## PROMPT
List each line of the data in which the string "will" appears.

## MATERIAL TO PROCESS
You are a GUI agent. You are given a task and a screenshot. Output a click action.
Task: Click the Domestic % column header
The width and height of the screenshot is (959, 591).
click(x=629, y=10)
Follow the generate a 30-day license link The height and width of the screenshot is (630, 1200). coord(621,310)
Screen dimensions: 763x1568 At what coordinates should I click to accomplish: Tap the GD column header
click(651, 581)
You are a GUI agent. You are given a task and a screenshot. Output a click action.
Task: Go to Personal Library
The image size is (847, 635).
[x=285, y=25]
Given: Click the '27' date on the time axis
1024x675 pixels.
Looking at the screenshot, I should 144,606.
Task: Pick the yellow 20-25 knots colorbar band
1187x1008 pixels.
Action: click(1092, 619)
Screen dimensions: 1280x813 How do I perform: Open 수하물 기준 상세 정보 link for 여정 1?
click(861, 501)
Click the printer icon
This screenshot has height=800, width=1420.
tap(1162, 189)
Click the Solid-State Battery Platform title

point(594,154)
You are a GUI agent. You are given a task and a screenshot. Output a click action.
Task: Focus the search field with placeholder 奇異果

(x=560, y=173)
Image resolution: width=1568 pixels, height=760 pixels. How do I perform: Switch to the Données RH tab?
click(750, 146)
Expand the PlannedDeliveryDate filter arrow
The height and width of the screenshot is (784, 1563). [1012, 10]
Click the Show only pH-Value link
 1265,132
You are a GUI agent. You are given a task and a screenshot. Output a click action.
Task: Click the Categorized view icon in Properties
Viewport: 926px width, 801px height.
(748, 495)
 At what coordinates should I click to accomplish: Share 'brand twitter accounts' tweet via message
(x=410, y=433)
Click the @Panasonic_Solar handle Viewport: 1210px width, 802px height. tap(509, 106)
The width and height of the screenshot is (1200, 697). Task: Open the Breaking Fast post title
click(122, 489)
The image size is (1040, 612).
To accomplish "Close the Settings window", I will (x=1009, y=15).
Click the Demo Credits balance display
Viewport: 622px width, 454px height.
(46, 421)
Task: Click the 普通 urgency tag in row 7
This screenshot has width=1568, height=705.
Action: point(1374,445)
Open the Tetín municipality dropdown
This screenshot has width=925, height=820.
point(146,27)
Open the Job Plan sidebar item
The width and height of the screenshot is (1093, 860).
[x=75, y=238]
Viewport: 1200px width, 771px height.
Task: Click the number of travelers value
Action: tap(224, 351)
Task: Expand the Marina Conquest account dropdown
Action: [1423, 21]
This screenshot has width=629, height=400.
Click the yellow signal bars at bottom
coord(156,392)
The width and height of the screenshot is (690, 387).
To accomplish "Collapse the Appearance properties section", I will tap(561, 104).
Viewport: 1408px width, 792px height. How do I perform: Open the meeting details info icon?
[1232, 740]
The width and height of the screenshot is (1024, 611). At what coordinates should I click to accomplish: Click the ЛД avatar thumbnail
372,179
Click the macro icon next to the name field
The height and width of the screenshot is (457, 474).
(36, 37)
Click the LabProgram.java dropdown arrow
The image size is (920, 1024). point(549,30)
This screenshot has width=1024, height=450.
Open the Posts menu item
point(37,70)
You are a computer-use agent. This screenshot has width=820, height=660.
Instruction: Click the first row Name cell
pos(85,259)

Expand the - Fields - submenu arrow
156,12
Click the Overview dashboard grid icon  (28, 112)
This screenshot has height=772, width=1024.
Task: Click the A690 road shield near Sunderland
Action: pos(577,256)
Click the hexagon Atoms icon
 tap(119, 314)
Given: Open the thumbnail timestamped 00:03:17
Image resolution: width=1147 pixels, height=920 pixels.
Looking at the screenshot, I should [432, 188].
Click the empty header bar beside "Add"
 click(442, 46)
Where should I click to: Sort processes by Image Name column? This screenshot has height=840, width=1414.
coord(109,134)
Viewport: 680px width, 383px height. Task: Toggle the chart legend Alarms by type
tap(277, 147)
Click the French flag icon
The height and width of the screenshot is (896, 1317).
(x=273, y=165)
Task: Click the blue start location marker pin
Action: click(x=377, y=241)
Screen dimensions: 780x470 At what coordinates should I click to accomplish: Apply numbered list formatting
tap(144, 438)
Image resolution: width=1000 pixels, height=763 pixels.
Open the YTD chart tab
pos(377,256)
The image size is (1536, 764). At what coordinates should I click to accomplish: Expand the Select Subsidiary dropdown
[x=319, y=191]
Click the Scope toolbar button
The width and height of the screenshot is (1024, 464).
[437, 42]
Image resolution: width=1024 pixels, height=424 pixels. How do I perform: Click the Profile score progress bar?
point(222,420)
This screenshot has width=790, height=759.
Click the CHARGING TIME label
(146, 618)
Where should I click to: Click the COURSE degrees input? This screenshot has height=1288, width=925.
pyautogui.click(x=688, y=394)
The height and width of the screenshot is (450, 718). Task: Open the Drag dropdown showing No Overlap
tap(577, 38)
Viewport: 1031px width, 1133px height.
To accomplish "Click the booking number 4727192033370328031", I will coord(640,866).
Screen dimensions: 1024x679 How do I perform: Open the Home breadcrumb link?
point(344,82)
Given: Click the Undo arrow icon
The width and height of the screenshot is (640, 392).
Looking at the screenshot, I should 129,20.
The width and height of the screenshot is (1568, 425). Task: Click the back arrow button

## TASK RESULT
To accomplish "Close the Settings window", I will (x=1009, y=15).
To accomplish "Collapse the Appearance properties section", I will tap(561, 104).
To accomplish "Click the booking number 4727192033370328031", I will coord(640,866).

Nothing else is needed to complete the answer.